* [SOURCE]

══════════

Book review: Collected Poems 1909 – 1962, T.S. Eliot (1974)

I happened to come across a tweet containing a quote from one of Eliot’s ‘Four Quartets’ the other day and I thought it sounded interesting so I picked up this edition of his poetry when I went to Abbey’s in the city the other day. I had never read much of Eliot before this.

Eliot of course won the Nobel Prize for Literature in 1948, after the ‘Four Quartets’ were published, so presumably the prize was given to him in consideration of his entire career. The ‘Four Quartets’ themselves are dated between 1935 and 1942 but they are a disappointment. Techniques that he had used before such as repetition and variation on visible tropes are used to excess in these poems. They are not very good. His earlier stuff is better but it’s only in snippets that the power emerges. The whole is generally not very strong. He uses collage well to create suggestive textures in his little stories but the narrative arc is never very robust and you mainly get a set of broken bits and pieces that can have some force when taken in isolation. I think Eliot was himself aware of this failing because he seems to rely on the collage technique very heavily in all of his poems, especially he early ones.

══════════

* [WORK INSTRUCTIONS]
a) According to the review of Eliot's collected poems, in what year did Eliot win the Nobel Prize for Literature?
b) Pick up the review of Eliot's collected poems after its final sentence and carry it on.

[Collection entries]
══════════

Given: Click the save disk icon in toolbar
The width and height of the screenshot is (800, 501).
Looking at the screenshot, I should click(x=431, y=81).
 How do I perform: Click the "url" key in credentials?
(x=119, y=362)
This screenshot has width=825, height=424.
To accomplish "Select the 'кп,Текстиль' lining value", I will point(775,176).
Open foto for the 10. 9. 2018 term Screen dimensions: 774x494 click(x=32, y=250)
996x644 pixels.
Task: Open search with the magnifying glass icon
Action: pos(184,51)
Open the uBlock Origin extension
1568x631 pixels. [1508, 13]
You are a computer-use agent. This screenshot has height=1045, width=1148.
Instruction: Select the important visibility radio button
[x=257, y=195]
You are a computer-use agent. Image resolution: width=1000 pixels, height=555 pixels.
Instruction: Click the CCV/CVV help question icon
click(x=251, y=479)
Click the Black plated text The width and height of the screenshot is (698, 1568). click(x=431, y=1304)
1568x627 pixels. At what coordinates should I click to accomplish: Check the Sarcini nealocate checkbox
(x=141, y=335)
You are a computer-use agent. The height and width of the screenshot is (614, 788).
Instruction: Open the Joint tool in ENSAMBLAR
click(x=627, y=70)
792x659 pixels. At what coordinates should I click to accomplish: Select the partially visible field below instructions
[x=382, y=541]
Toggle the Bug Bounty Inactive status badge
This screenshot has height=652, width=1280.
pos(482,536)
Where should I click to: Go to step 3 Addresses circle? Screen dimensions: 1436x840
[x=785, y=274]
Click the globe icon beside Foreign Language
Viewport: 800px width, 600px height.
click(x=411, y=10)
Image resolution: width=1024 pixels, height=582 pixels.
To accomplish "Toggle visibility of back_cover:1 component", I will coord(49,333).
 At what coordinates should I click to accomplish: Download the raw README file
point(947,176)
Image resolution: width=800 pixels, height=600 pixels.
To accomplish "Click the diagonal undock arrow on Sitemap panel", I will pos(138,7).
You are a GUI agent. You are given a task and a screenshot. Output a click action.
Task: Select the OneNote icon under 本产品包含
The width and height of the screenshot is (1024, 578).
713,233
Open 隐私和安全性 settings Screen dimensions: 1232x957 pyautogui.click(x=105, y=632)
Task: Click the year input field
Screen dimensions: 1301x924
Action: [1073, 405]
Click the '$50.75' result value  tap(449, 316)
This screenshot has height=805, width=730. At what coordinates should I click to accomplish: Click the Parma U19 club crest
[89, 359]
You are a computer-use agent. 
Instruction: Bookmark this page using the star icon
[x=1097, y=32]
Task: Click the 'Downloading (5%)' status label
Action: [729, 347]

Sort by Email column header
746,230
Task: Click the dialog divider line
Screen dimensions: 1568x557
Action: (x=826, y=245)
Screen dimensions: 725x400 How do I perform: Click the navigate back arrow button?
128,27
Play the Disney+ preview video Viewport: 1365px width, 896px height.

══════════

* [EXERCISE RESULTS]
a) 1948

b)
Collage of course had been used heavily by the Cubist painters since before WWI. The Italian Futurists took it up at about the same time for use in their poetry. In Eliot you get onomatopoeia used for dramatic effect in some poems in much the same way the Futurists had done it in Italy: sounds of a tap dripping, for example. The Surrealist painters had also used collage in the 1920s to create the effects they sought, especially in order to destabilise perception and get the viewer to look at ordinary things with fresh eyes.

It’s touch and go whether Eliot deserved the Nobel. I think on the strength of this work he would not be able to win it these days, but there are insights in the early work touching on modern anxieties about decay and destruction that have force.

This collection was published by Faber & Faber, where Eliot had worked for much of his working life.

I had also ordered a copy of the Norton critical edition of Wordsworth’s ‘The Prelude’ which I picked up at the same time. The Wordsworth book was necessary because the Kindle edition of ‘The Prelude’ from Penguin that I had bought turned out to be a complete dud. Because the poem was written in different years – it was started in 1799 and a longer version was written by 1805, then a final version was produced by the poet just before his death in 1850 – the Kindle version intersperses different parts of the edit within the complete poem, meaning that you are constantly coming across repetitions of the same lines (with small changes). It makes no sense to do it this way. The Norton edition I had owned previously had gone missing when mum died two years ago, and I had not kept it in my library. This is the only way to read this poem: side by side 1805 and 1850 versions.